PORTRAIT DE CHEF
David BIZET

Par Fabien Nègre
  • Le chef David Bizet
  • David Bizet entrée
  • David Bizet plat
  • David Bizet dessert
  • La salle de l'Orangerie George V

David BIZET est le nouveau Chef du Palace Peninsula Paris ; ce Portrait du chef a été écrit lorsqu'il était au George V à "La Galerie" et ensuite à "L'Orangerie du George V Four Seasons" puis au Taillevent.  

Natif de Mortagne-au-Perche, David BIZET, chasseur ornais fidèle à sa Normandie, délicat épuré, inspiré par ses aspirations, fin connaisseur des maîtres des lieux, à «La Galerie Four Seasons» et désormais à «L'Orangerie du George V Four Seasons».
David Bizet présente son style recherché et maîtrisé à la profondeur asymptotique, entre retenue formelle et légèreté réelle, pudeur et délicatesse, dans l’évidence d’une éminence en mouvement.

Le 8 février 1978, à Mortagne-au-Perche, cabriole un enfant prudent, précis et intelligent. «Tout simplement une éducation, une maison, des repères, un mode de vie». De cette généalogie paysanne émane le cœur de la valeur gustative. La cuisine se fabrique alentours de ce sublime garde-manger de luxe. Tous les aïeux maternels cultivent, à la ferme : volailles dans la basse-cour, agneaux et veaux de lait, lapins, vaches. Plus loin, un jardin des délices trône, avec un verger. «Mon palais fût formé dans le bon, j’eus la chance des produits et du terroir dans mon éducation».
------------------------------------------------
● **Exercice 1**:
Traduisez en anglais cette phrase du portrait de David Bizet : « Plus loin, un jardin des délices trône, avec un verger. »
● **Exercice 2**:
Recopiez sans rien changer le passage du portrait qui va de « Natif de Mortagne-au-Perche, David » jusqu'à « éminence en mouvement. » inclus.
● **Exercice 3**:
Quels sont tous les établissements où David Bizet a été ou est chef, d'après le portrait ?
Les données qui suivent ne sont d'aucune utilité ici.

● **Extrait de données**:
------------------------------------------------
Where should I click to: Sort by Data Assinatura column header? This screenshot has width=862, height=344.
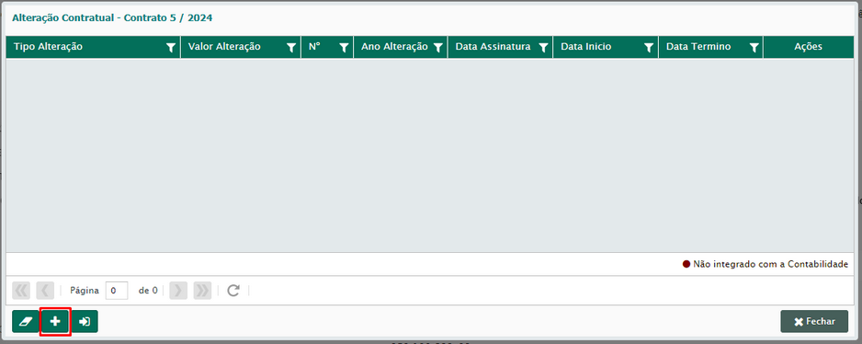(493, 47)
------------------------------------------------
● **Corrigé 1**:
Further off, a garden of delights reigns, with an orchard.

● **Corrigé 2**:
Natif de Mortagne-au-Perche, David BIZET, chasseur ornais fidèle à sa Normandie, délicat épuré, inspiré par ses aspirations, fin connaisseur des maîtres des lieux, à «La Galerie Four Seasons» et désormais à «L'Orangerie du George V Four Seasons».
David Bizet présente son style recherché et maîtrisé à la profondeur asymptotique, entre retenue formelle et légèreté réelle, pudeur et délicatesse, dans l’évidence d’une éminence en mouvement.

● **Corrigé 3**:
- Le Palace Peninsula Paris
- La Galerie (au George V)
- L'Orangerie du George V Four Seasons
- Le Taillevent